カラダが生きている限り、自分は絶え間なく生まれてくる。自分のおおもとは生存本能に付随した自意識(「お腹が空いた」「お腹が痛い」他、たくさん)だろうが、人間は社会的な生き物なので他者との差異に起因する自意識(現状の人間関係における自分、何らかの刺激を受け反応する自分など)は種類も数も無数にあり、意識すらしないものも含め、これまでの経験の延長線上、「今ここに生きている」先端に新しい自分を作り続ける。

それでいて常に自分には整合性を求めようとする。アイデンティティとは、時に矛盾するようなものでも「それが自分なのだ」と思えたらそれで成立するものだ。新しい経験は、自分を変化させる事で受け入れ、変化した自分を新たな自分と認識する事で完結する。変化と整合の繰り返しが生きているという事なのだともいえる。

では意識を失っている時はどうだろう。眠っている時、気絶している時。一説に夢は起きている時に得た経験情報の編集、圧縮作業中に知覚できる形で現れるイメージであるという。イメージの材料は感覚器官から得たものなので、感覚的には現実と変わらない。違うのは一般常識、論理的な原因→結果に必ずしも合致しない事くらいだ。夢を見ている時、人は無意識に経験を消化している。

自分で自分を変化させようとする行為、それが「表現」だ。自分を変えるという事は、(自分にとっての)世界を変えるという事にも等しい。これは夢が作り出すイメージとは違い、とても自覚的なものだ。そして時間がかかる。人間社会において最も経済的(習得さえしていれば道具も他者の手を借りずに使える)な表現は言葉である。

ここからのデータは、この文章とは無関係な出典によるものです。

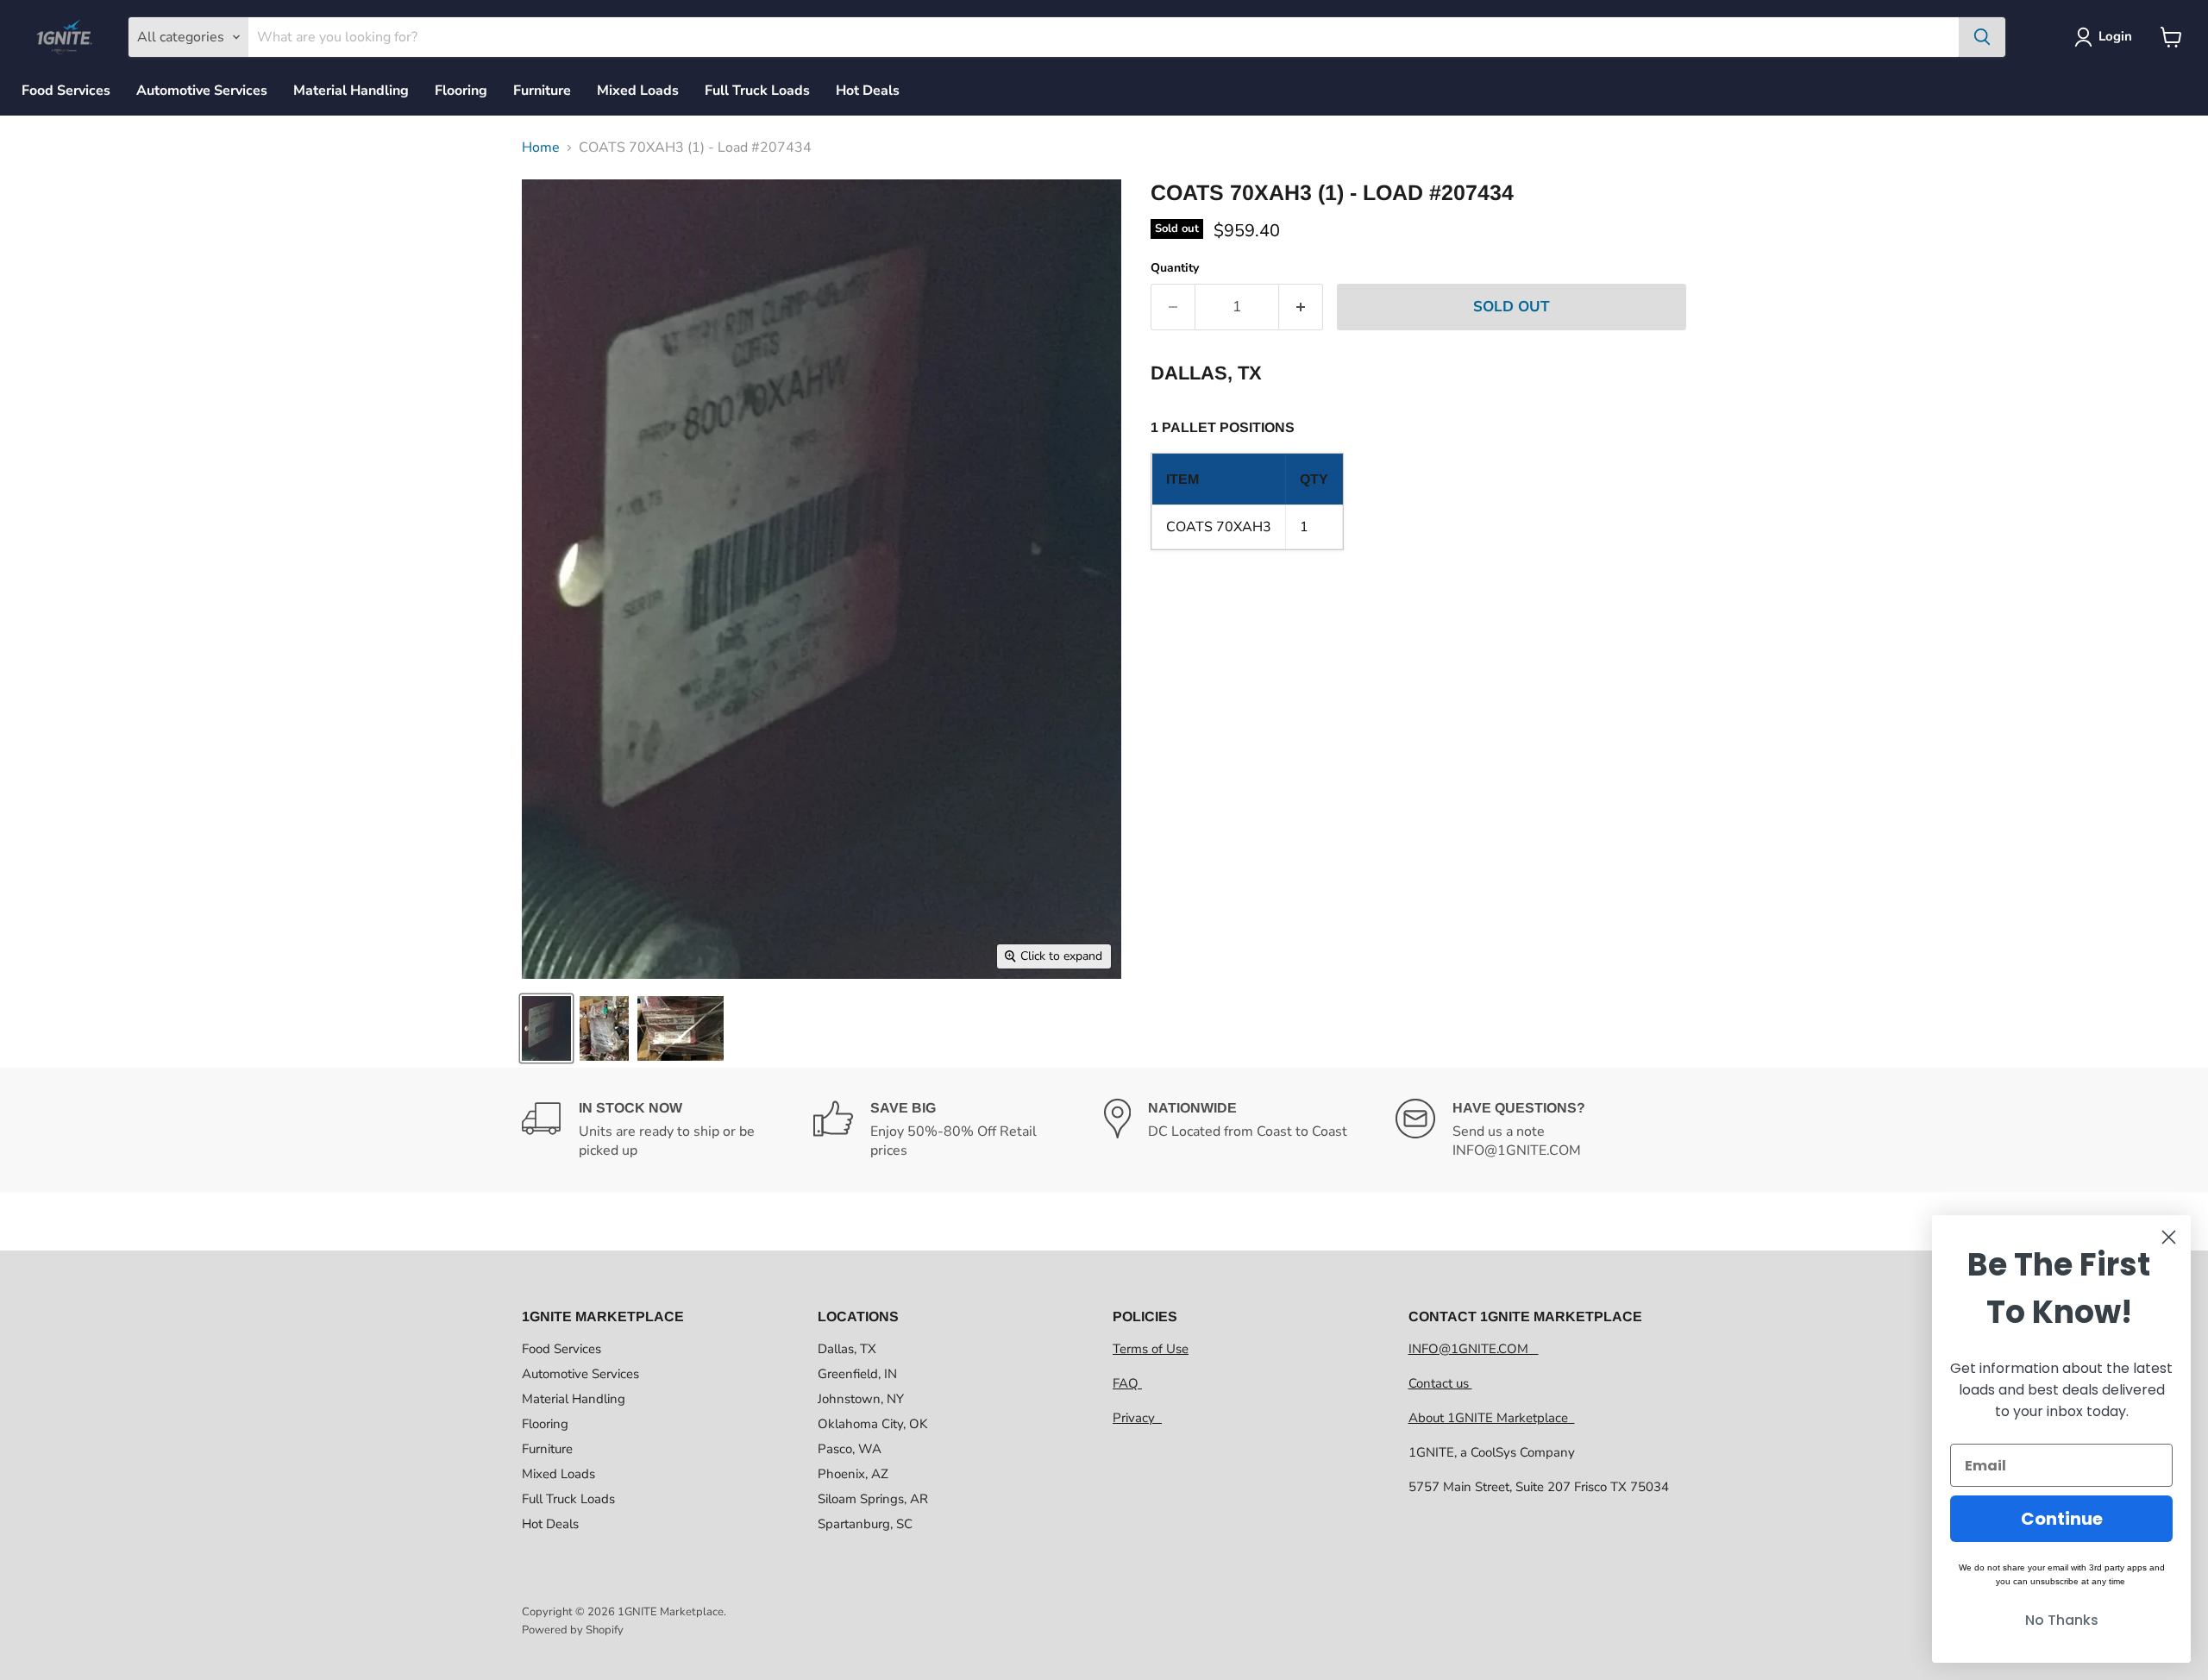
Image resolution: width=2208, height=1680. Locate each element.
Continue (2062, 1519)
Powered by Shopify (573, 1630)
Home (541, 147)
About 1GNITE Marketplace (1491, 1417)
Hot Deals (868, 90)
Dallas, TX (847, 1348)
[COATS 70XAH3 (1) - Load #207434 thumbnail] (546, 1028)
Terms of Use (1151, 1348)
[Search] (1982, 37)
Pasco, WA (849, 1448)
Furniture (542, 90)
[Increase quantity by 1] (1301, 307)
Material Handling (351, 90)
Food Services (66, 90)
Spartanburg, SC (865, 1524)
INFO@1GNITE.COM (1473, 1348)
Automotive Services (201, 90)
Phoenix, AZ (853, 1474)
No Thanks (2061, 1620)
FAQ (1127, 1383)
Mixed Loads (638, 90)
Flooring (461, 90)
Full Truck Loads (757, 90)
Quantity (1175, 268)
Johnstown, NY (861, 1398)
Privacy (1137, 1417)
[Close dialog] (2169, 1237)
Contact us (1440, 1383)
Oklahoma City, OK (872, 1423)
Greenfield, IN (857, 1373)
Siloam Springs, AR (873, 1499)
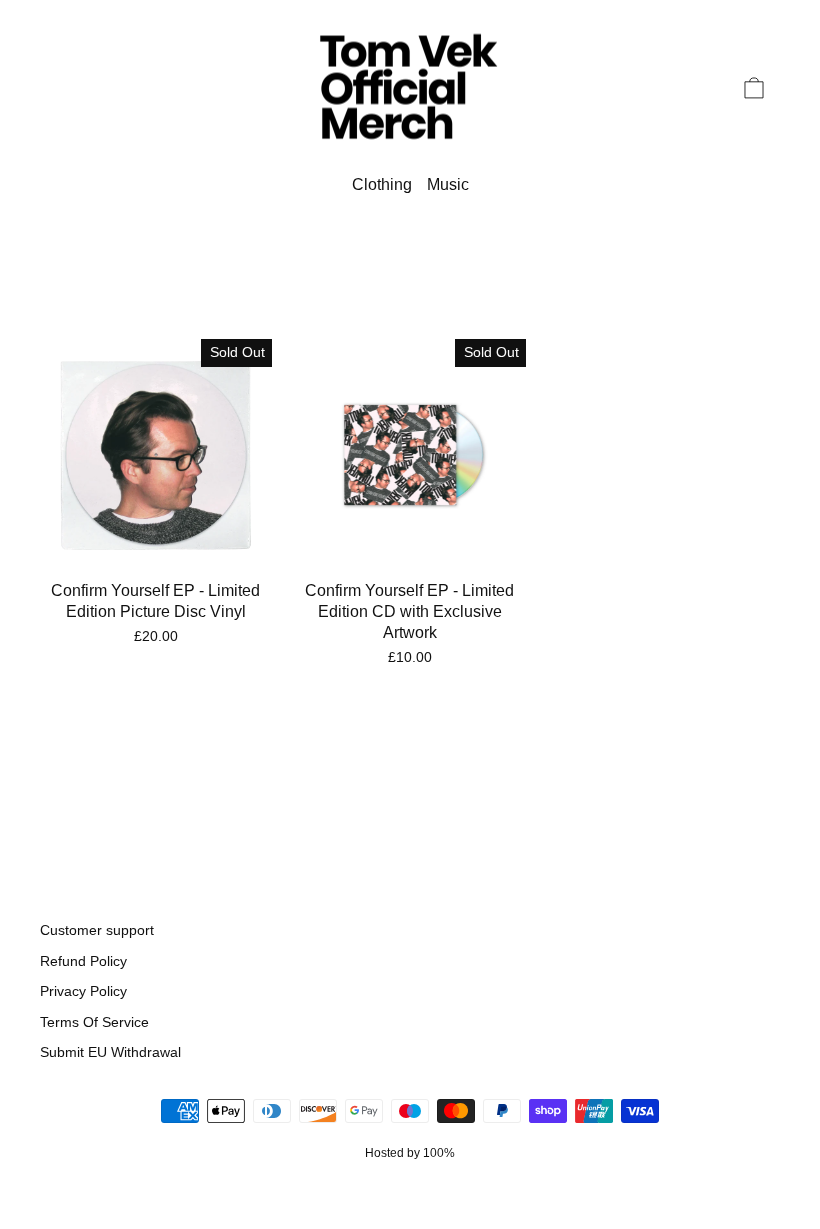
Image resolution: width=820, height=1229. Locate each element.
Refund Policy (83, 961)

しかし言葉を組み立てるのには規則が必要であり、理解する時間がかかる。一方五感で直接受け取れる表現は瞬間的に理解できるが、こちらにもより効果的にする規則があり、いざ表現しようとすると時間がかかる。

その内、目的が表現する事それ自体になったりする。表現は人間が生きていく為に必要不可欠だが、本来は自分を変化させる(生きる)事が目的だ。しかしその時の自分(や気持ち)を留めたり、延命させたくなる事は、日常的によくある事だ。これは生まれては消える自意識のあがき(消化不良)みたいなものだろうか。少なくとも記録の中にいる自分は、既に今現在の自分とは違う。

それはそれで、必要なのだと思う。些細な事でも表現として吐き出す事で、捕らわれから解放され安心して忘れる事ができるのだと思う。絶え間なく生まれる自分を表現する事で処理する。それが心の生理作用なのではないだろうか。外部刺激→消化吸収(時に消化不良)→表現という流れは、カラダの基本的な生理に似ている気がする。もし魂が存在するのならば、それは宿るカラダの仕組みに影響を受けるのかもしれない。